By Magic Spongers

FOR US AND PROBABLY YOU, mentioning South Korea and the World Cup immediately invokes 2002, Guus Hiddink, Ahn Jung-Hwan and suspiciously atrocious refereeing. Unfortunately for us, and probably you, 2002 is now 12 years ago and none of that is particularly relevant anymore, no matter how much it feels like it wasn’t that long ago and you were only 19 at the time and what have you been doing with yourself in the intervening period and where has this small belly come from and why is it getting harder to play football every week like you used to.

Yep, it was ages ago. Sorry.

This is therefore a very different South Korea from the side that thrilled neutrals around the world in 2002. This, in turn, is pretty bad news for us, whose World Cup preparations thus far have resembled those of Scotland in that we’ve seen them play Nigeria at Craven Cottage, are never far from being investigated for something and most people are secretly wondering when exactly we’re going to bugger off.

At least, AT LEAST, Park’s still playing. Thank God for that, otherwise we’d have been proper knackered and really wouldn’t have had a single thing to say about South Korea. Our eyes lit up at the headline ‘Park replaces injured Kim in South Korea World Cup squad’ because at least with Park there’s a back story, a final World Cup finals for a long-serving, consummate professional, a lovely send off for the lad in the home of football.

Only it’s not Park Ji-Sung is it.

It’s Park Joo-Ho, a full back who plays for Mainz. Although he was originally left out of the squad as he had a foot injury, so we’re not sure exactly what coach Hong Myung-Bo is thinking here but we’re pretty convinced it won’t backfire. Particularly not in the same way that picking a young squad that just lost 1-0 to Tunisia in a friendly – as a result, apparently, of defensive AND midfield frailties – might backfire.

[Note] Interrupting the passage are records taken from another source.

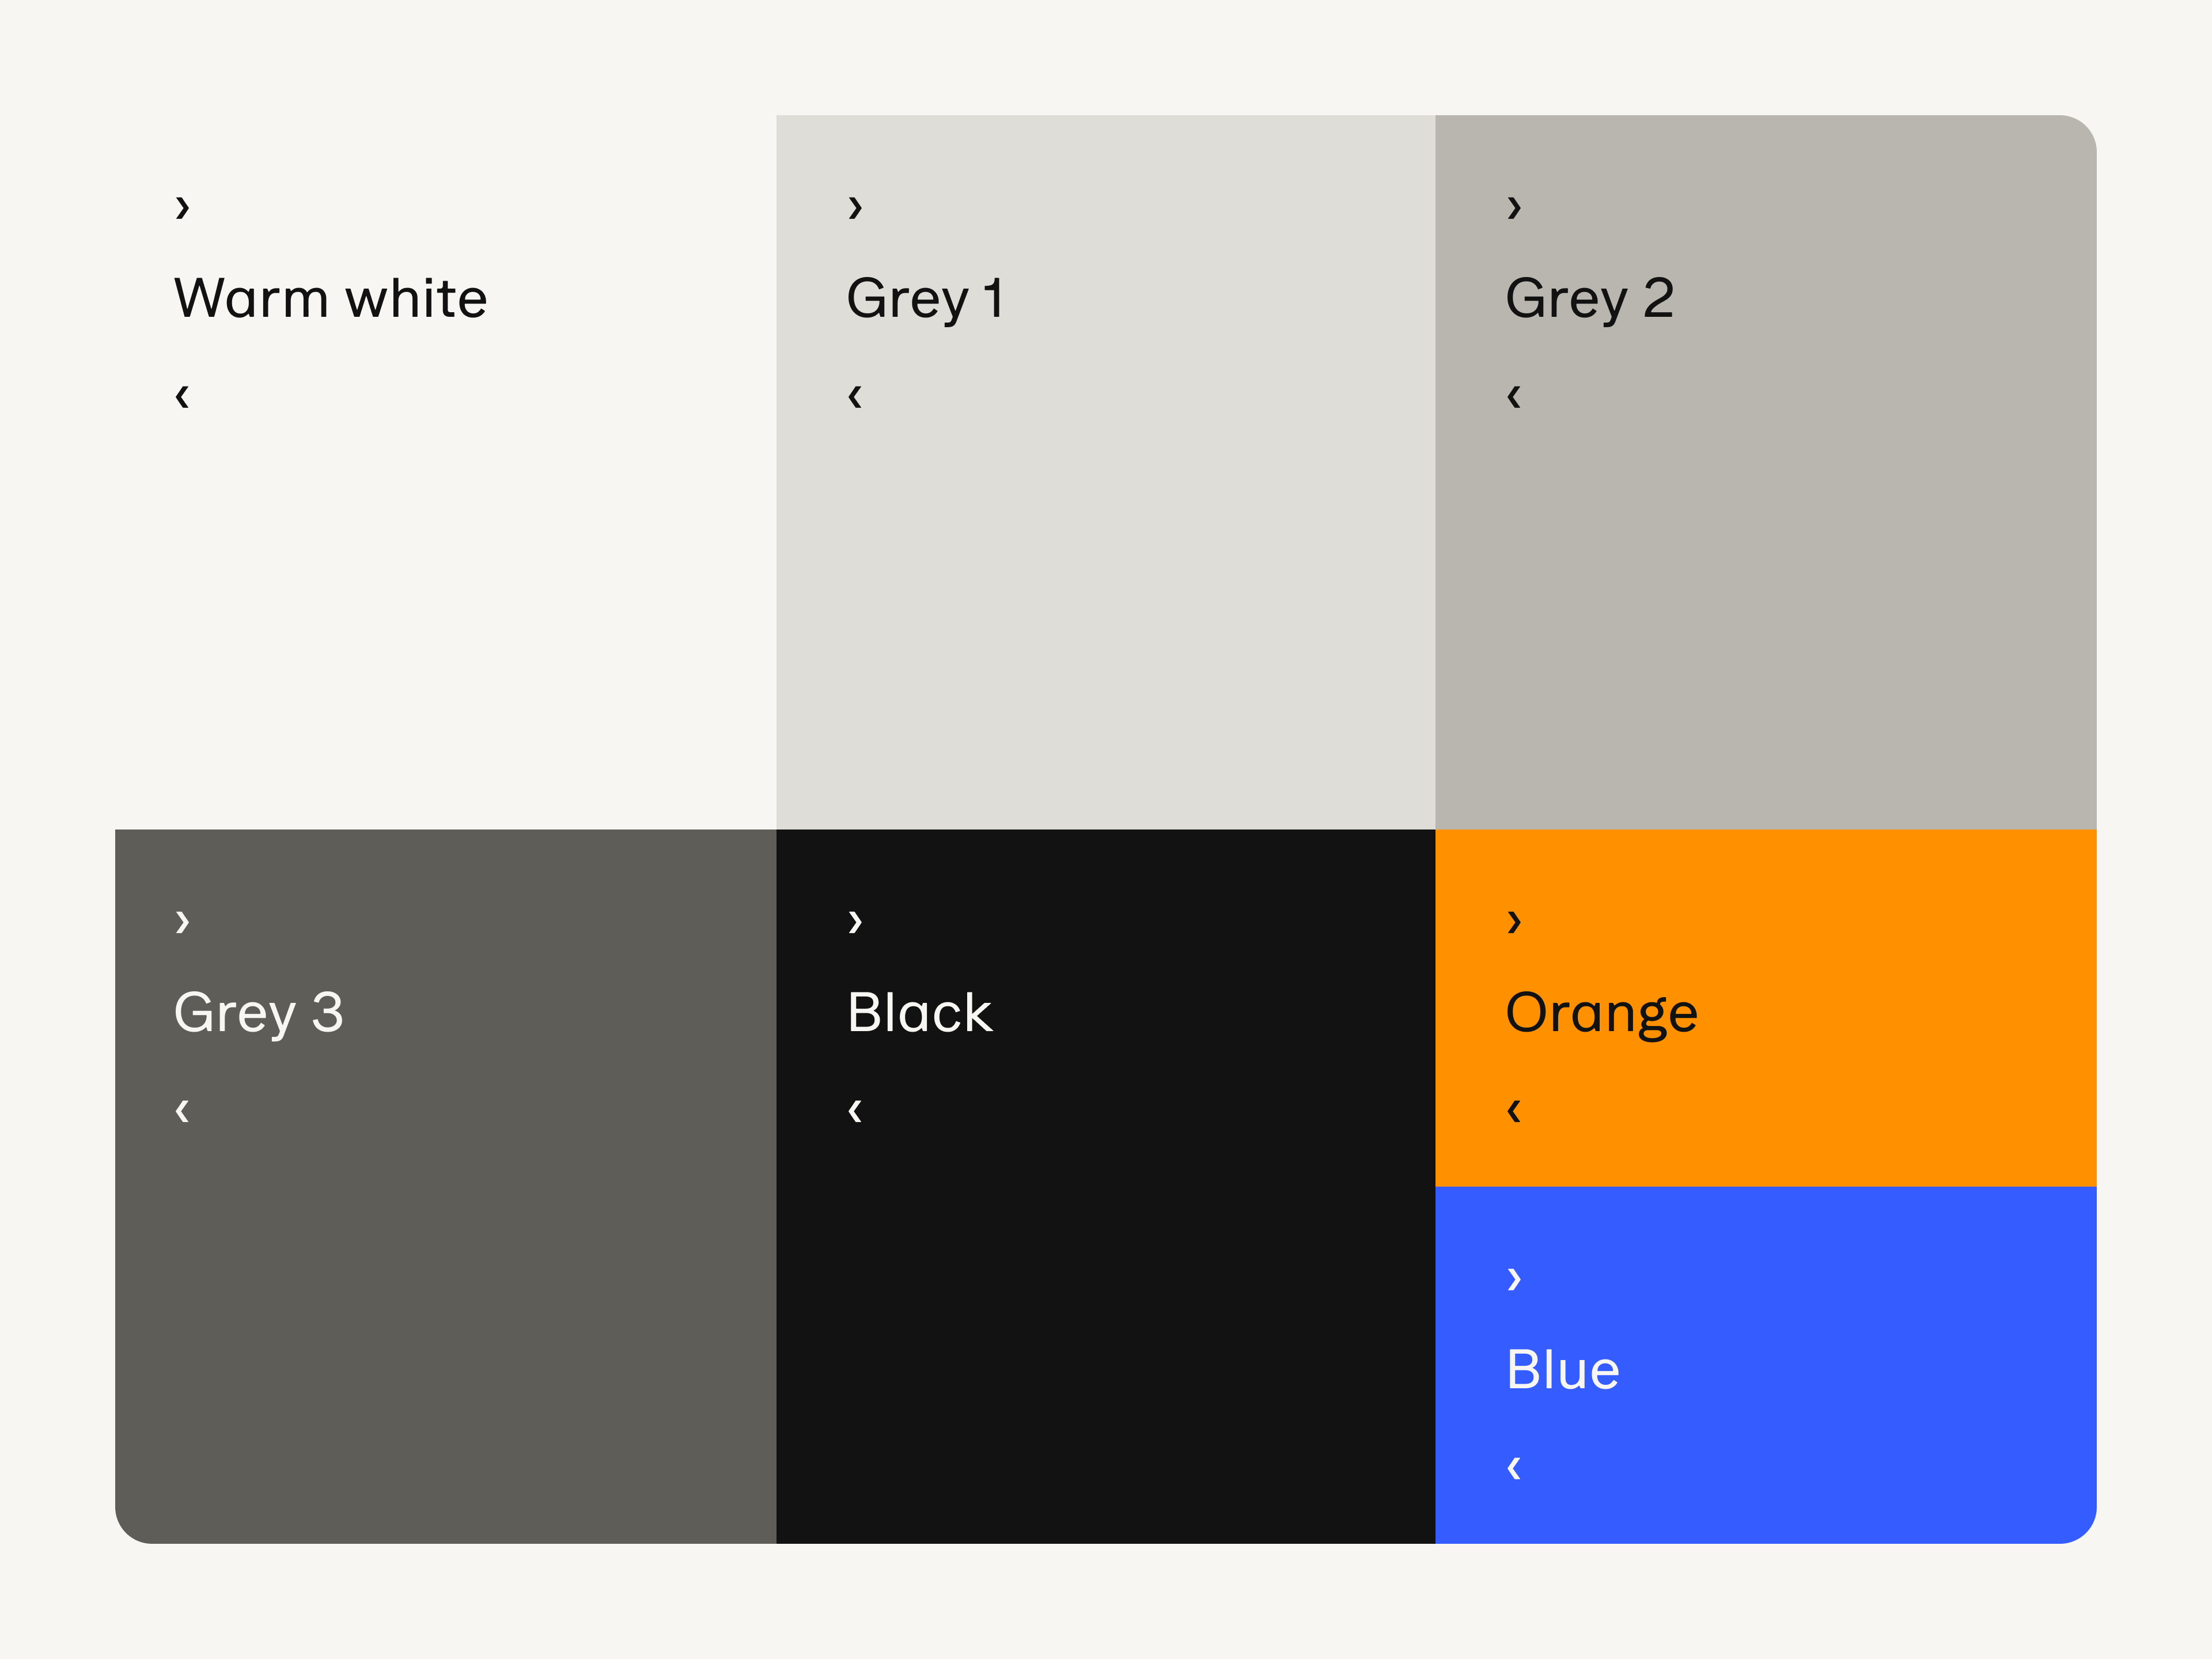Click the Warm white label text
The image size is (2212, 1659).
click(330, 298)
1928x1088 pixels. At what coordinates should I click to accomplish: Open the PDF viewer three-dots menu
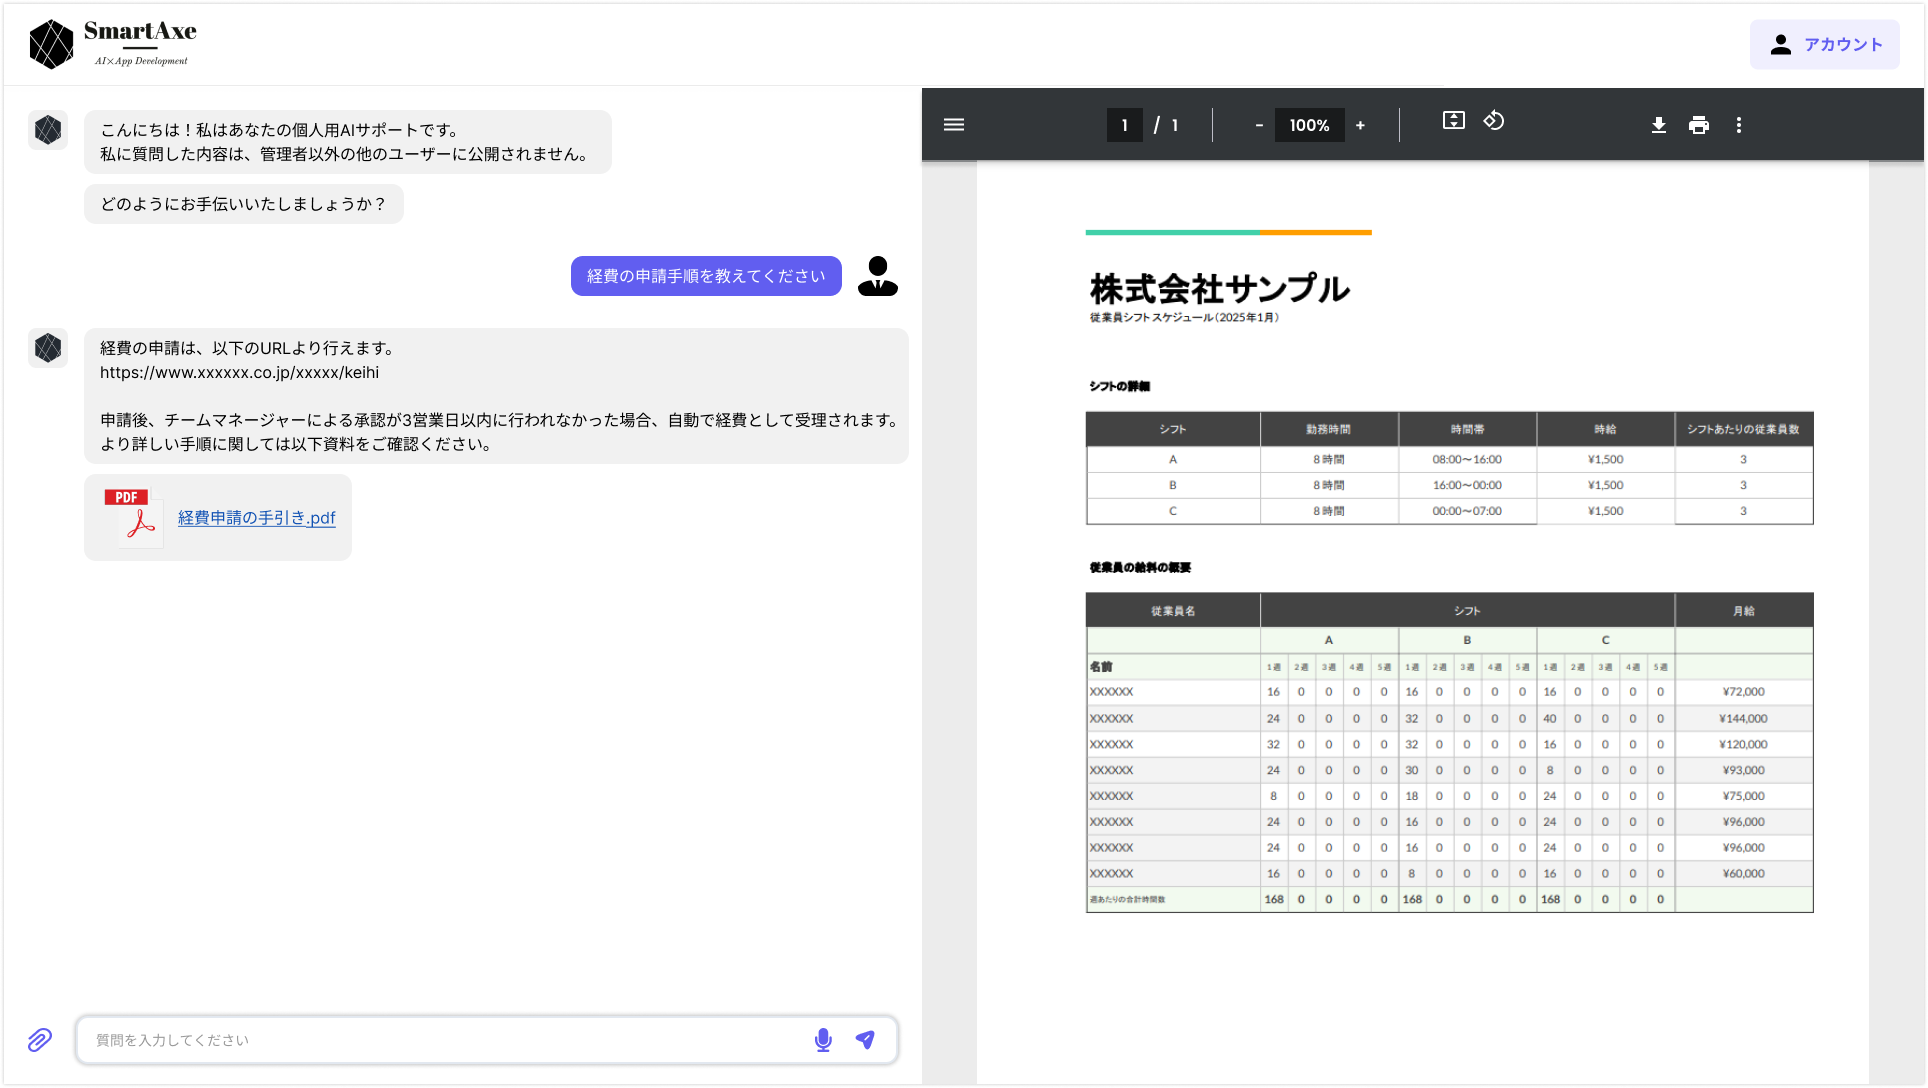click(x=1739, y=125)

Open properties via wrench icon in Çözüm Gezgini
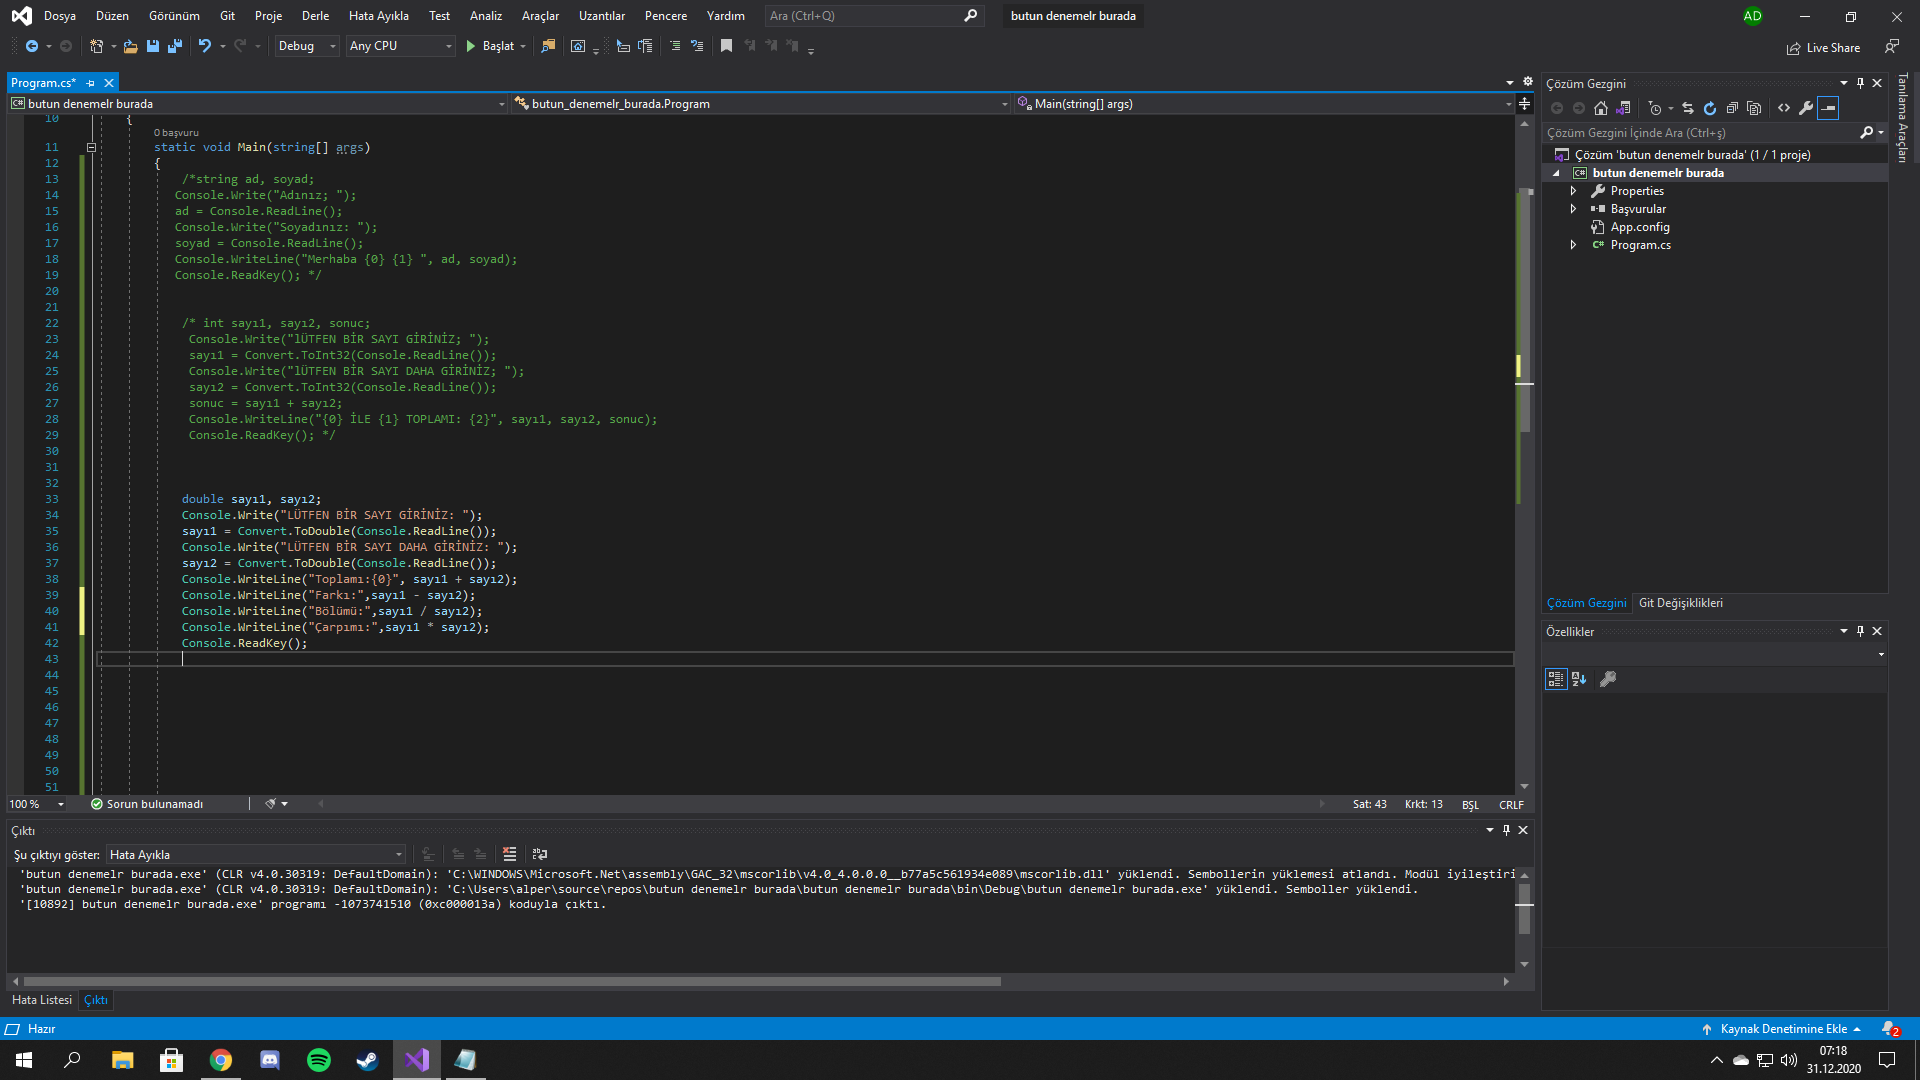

If there’s one man who is pretty well equipped to get this South Korean team going though, it’s Hong. A veteran of four World Cups, the captain in 2002 (in which he was named the third best player in the tournament – we KNEW it’d come back to 2002), he was also named in Pele’s top 100 players in the world. Basically he’s one of Asia’s greatest players ever. He assisted Dick Advocaat in 2006, then Pim Verbeek in 2007 (the Korean FA obviously deciding to pursue a Dutch-only policy after Hiddink) and won a bronze medal at the Olympics as head coach of the men’s football team – many of whom have graduated to this World Cup squad.

He’s so good he’s even got this piece going (finally). Wins against Greece and Switzerland showed promise, even if defeat to Russia, who they’ll face in the group stages (with Algeria and Belgiu-zzzz) didn’t. This is South Korea’s eighth consecutive World Cup, which is a pretty mad fact in itself, and they’ve been blessed with a… let’s say ‘relatively weak’ group. A good points haul from their first two games against having-an-appalling-World Cup-specialist Fabio Capello’s Russia and having-an-appalling-World-Cup-specialists Algeria may well see them out of the group.

As far as upsets go, they’ve done it once before in recent enough times, so why not again? Much probably rests on Sunderland’s Ki Sung-Yeung, with the 25-year-old fresh from a very good season in the north-east, and highly rated young Leverkusen striker Son Heung-min, who hit double figures in the league last season (even if it was just the 10).

So, in essence, (gets out little book of football clichés) expect Korea to be well-drilled, energetic and hard to break down. Whether they can get out of the group ahead of the Belgians is up for debate, but with the Russians and Algerians blocking their path, there’s no reason they can’t reach the knockouts.

In conclusion, this piece would have been at least two paragraphs longer if Park Ji-Sung was playing.